## WRITTEN REQUEST:
Rewrite the rows starting at the line containing "Open the 字体 font family dropdown" and ending at the line containing "point(162,183)", with the requests kept and each coordinate in the answers scaled by 2.3 and rounded to the nearest whole number, halves rounding up. Omit the pictures from your answer.
──────── STORED DATA
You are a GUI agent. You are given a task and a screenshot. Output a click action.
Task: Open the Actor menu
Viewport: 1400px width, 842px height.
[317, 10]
────────────────
──────── STORED DATA
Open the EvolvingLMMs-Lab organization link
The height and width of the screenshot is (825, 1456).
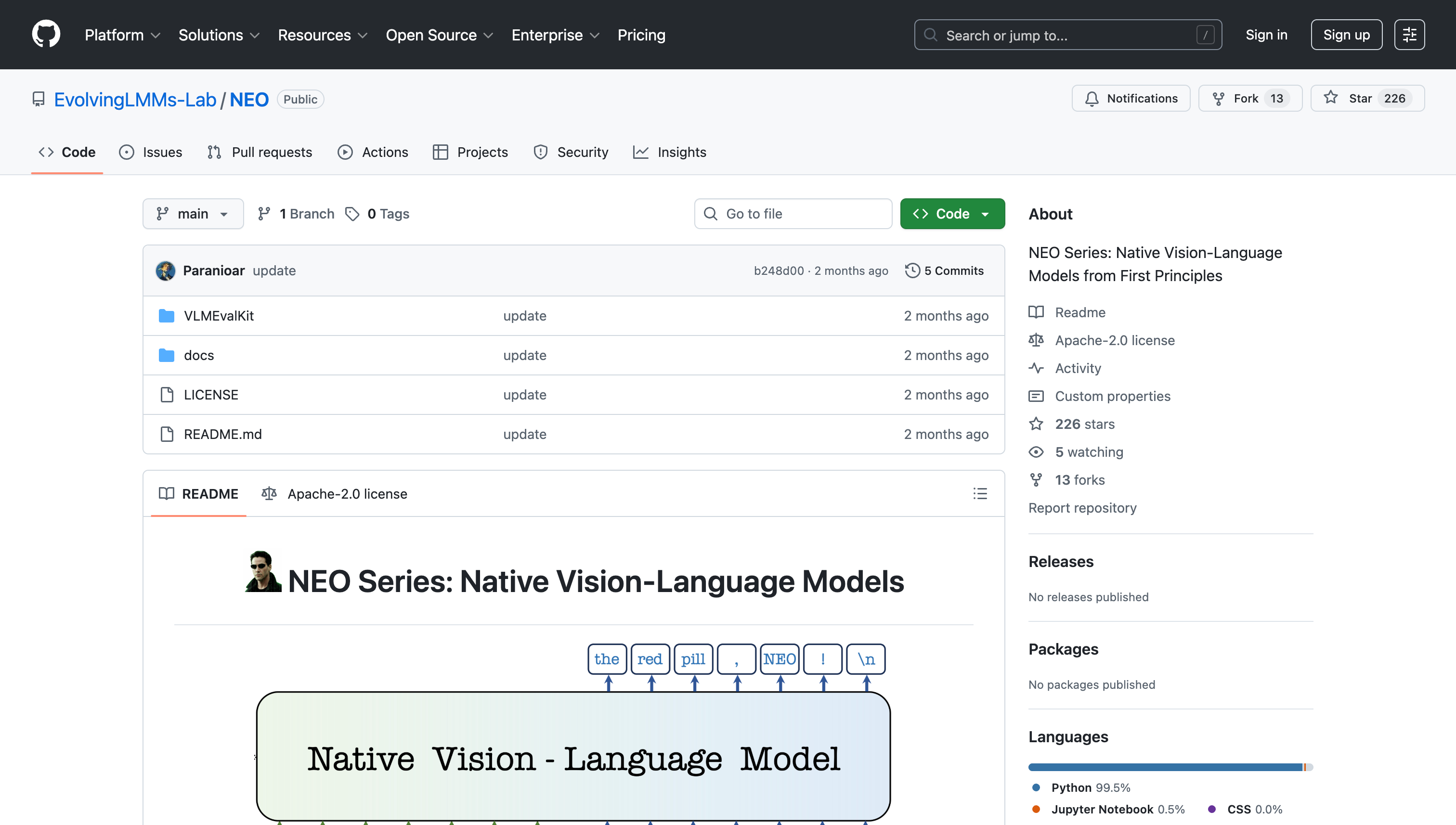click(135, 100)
────────────────
──────── STORED DATA
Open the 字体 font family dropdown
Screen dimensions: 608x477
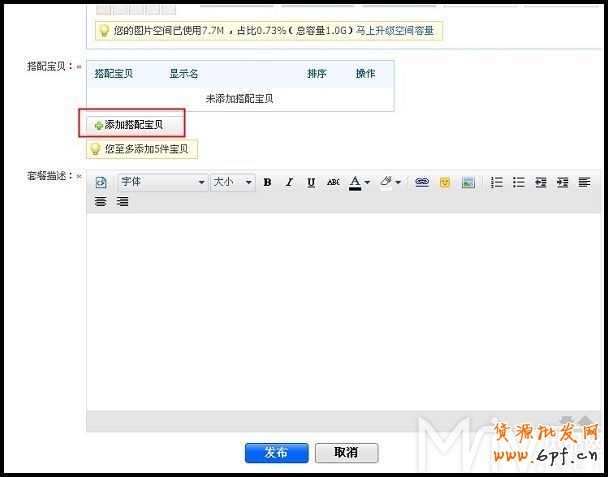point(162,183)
────────────────
## REPLY:
Open the 字体 font family dropdown
Screen dimensions: 608x477
point(373,421)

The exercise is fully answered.